DATA RECORDS:
════════

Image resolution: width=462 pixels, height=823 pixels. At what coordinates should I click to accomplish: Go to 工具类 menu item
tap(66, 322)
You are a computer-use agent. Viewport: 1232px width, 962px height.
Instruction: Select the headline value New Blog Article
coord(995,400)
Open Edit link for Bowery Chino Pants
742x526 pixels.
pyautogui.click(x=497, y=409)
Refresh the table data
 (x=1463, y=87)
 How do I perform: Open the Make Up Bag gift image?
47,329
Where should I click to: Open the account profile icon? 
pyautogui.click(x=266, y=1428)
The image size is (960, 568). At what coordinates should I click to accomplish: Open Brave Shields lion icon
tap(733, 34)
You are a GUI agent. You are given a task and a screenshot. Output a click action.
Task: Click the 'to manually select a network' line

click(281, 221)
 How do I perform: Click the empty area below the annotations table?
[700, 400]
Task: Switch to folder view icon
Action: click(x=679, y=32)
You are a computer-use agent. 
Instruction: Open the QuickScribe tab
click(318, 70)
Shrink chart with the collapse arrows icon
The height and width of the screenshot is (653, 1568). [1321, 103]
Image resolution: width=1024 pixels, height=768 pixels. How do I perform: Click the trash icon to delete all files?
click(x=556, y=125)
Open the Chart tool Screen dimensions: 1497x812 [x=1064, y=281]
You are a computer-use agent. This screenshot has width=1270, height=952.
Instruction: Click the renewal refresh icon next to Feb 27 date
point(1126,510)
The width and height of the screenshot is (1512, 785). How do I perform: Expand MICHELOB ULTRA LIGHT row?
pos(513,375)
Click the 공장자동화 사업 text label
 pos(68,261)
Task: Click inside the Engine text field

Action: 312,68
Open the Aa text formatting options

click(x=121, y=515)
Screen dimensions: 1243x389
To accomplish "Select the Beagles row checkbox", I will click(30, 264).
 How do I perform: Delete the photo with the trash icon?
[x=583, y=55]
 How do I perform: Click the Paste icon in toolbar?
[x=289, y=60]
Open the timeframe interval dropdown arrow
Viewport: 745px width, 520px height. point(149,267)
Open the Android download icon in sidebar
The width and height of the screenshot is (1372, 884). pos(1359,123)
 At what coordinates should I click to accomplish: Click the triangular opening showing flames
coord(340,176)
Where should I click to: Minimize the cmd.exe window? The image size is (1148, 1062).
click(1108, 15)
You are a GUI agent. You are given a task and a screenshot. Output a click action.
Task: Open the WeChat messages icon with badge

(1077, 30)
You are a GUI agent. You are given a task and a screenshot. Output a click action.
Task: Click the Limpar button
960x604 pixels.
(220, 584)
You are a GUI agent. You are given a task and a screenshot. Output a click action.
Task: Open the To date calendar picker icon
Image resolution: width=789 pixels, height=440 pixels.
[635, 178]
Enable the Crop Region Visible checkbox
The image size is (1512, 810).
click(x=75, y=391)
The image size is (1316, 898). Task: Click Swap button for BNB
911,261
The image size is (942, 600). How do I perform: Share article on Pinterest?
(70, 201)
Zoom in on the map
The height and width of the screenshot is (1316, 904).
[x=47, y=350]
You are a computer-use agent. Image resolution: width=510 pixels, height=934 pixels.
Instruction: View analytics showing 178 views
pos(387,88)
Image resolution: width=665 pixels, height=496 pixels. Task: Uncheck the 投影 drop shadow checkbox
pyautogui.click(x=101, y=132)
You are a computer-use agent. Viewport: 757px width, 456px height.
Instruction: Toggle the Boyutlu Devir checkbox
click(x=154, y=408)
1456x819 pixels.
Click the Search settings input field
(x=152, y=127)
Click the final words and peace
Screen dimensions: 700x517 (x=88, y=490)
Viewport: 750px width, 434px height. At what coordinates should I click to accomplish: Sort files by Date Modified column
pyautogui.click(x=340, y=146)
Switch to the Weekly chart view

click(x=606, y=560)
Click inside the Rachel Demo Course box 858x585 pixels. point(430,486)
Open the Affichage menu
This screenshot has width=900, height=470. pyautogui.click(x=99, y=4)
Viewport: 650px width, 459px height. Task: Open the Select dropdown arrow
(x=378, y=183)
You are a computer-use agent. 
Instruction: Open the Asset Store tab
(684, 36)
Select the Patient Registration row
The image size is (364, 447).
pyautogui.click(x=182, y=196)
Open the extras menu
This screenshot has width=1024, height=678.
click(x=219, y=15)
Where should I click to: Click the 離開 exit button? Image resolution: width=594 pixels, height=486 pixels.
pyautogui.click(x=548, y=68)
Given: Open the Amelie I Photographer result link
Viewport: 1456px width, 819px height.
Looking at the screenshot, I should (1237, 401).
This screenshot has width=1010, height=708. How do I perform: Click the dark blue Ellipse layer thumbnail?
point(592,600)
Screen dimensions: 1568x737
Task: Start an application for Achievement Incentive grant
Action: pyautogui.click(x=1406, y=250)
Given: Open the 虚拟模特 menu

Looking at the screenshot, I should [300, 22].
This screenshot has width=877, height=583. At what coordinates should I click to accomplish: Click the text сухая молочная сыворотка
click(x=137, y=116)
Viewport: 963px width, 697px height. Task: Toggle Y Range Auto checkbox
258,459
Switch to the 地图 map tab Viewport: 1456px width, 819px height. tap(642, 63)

════════

Please arrange the rows as a Markdown table with the columns Number and Entry, from the first line up to and including the line containing "tap(66, 322)", omitting blank lines. Include only those lines.

| Number | Entry |
|---|---|
| 1 | Image resolution: width=462 pixels, height=823 pixels. At what coordinates should I click to accomplish: Go to 工具类 menu item |
| 2 | tap(66, 322) |